Short Bio
I received a Ph.D. from The Johns Hopkins University in 1959 and have taught at Lehigh University, Michigan State University, and the University of Florida, where I am Emeritus Professor of English, having retired in 1996. My primary areas of interest have been, in the order of their emergence, Victorian and comparative fiction, the psychological study of literature, Shakespeare, and the life and work of Karen Horney and her place in the history of psychoanalysis.
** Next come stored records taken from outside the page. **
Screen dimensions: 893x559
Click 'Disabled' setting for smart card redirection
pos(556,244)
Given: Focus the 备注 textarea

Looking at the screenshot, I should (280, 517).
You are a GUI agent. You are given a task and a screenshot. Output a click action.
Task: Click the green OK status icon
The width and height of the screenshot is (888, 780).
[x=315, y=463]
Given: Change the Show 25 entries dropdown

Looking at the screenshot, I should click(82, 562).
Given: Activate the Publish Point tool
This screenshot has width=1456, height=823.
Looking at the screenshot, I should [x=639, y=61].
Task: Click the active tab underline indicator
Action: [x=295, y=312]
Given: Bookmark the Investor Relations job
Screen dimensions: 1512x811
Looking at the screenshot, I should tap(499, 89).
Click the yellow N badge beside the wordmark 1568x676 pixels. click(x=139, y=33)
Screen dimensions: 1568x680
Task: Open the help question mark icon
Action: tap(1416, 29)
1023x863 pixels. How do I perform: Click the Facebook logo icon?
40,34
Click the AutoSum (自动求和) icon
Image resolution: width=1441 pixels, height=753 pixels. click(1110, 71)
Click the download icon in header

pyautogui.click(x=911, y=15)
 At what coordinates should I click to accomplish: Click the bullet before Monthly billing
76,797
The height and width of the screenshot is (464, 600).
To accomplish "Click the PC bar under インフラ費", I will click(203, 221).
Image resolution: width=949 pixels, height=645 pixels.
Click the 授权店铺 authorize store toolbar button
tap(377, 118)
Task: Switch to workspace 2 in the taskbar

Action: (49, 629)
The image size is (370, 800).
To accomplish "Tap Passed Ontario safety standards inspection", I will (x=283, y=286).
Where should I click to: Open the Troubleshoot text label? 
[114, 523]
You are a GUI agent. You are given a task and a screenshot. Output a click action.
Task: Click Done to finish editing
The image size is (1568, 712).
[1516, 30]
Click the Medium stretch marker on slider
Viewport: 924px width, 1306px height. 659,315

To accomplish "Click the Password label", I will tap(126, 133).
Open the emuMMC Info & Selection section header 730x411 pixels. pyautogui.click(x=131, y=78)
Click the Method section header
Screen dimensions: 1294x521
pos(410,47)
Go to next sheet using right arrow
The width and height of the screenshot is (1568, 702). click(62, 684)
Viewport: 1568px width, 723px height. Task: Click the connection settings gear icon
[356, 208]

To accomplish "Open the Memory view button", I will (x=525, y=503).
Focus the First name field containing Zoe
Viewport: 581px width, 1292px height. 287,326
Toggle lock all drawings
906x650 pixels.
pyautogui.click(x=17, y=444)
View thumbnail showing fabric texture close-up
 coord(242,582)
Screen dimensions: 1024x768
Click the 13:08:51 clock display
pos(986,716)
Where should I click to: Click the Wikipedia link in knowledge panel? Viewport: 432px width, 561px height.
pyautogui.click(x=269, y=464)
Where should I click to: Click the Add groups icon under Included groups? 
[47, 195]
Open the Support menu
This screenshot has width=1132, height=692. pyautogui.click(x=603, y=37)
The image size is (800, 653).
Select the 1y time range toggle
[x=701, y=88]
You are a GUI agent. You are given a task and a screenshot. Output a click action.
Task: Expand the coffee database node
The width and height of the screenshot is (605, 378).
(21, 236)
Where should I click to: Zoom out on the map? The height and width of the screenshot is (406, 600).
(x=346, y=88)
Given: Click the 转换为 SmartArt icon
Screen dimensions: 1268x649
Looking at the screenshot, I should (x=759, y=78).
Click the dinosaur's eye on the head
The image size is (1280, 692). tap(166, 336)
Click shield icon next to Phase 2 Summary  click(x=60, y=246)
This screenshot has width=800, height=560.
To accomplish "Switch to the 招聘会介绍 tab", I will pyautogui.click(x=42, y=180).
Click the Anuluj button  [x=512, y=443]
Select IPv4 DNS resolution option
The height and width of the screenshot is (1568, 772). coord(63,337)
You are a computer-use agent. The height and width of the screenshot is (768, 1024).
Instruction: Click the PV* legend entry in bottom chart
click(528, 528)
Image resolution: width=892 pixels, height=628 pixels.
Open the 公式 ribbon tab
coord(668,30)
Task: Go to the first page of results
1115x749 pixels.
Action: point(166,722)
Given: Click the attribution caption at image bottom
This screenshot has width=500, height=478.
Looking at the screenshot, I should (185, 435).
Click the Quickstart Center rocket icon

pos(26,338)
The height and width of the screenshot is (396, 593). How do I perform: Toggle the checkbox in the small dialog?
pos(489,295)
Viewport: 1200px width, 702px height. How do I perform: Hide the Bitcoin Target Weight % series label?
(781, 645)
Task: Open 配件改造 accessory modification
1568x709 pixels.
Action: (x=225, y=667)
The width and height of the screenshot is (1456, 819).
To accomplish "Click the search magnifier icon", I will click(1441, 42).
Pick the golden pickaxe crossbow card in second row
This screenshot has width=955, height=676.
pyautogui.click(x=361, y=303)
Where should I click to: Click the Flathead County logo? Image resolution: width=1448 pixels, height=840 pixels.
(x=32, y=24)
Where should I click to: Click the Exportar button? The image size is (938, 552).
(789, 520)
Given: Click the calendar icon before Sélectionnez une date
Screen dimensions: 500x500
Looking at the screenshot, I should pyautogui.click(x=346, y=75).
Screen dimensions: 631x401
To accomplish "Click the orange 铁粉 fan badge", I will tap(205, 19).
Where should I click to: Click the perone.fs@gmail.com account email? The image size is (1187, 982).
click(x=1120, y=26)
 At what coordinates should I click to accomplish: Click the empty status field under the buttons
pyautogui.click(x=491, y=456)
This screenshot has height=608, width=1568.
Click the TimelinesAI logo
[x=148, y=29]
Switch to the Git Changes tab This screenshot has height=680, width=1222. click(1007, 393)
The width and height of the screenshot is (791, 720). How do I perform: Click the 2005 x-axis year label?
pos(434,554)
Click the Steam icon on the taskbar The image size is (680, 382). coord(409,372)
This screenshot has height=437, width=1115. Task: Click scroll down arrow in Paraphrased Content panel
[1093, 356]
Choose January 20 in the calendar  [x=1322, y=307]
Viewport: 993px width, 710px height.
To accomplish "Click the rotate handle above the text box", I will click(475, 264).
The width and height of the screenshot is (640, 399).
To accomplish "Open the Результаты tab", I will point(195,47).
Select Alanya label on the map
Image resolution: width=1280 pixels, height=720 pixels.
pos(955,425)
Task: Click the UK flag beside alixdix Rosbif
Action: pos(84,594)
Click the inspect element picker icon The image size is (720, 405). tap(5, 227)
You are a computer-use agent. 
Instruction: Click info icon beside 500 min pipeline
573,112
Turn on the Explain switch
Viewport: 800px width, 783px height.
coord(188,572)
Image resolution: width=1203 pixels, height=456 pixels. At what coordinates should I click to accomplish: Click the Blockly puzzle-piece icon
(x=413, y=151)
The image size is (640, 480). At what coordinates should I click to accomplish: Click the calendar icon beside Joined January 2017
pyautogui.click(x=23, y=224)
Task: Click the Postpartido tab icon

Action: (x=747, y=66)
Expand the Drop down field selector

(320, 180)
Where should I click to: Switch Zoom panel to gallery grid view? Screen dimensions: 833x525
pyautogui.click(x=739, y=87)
My first book, Experiments in Life: George Eliot's Quest for Values (1965) was a revision of my doctoral dissertation and reflects my training in thematic analysis and the history of ideas. My subsequent work in literary criticism has been devoted to the development of a psychological approach to literature based on the theories of Karen Horney and other Third Force or Humanistic Psychologists, particularly Abraham Maslow. I have written six books applying this approach to a variety of texts and critical issues: A Psychological Approach to Fiction: Studies in Thackeray, Stendhal, George Eliot, Dostoevsky, and Conrad (1974); Character and Conflict in Jane Austen's Novels (1978); Bargains with Fate: Psychological Crises and Conflicts in Shakespeare and His Plays (1991); Character as a Subversive Force in Shakespeare: The History and the Roman Plays (1991); and Imagined Human Beings: A Psychological Approach to Character and Conflict in Literature (1997); Rereading George Eliot: Changing Responses to Her Experiments in Life (2003). In addition, I have edited Third Force Psychology and the Study of Literature (1986). Four of the above-mentioned books are out-of-print and are available in electronic form via links from this website. Some essays of mine have been posted here and also some chapters from Imagined Human Beings.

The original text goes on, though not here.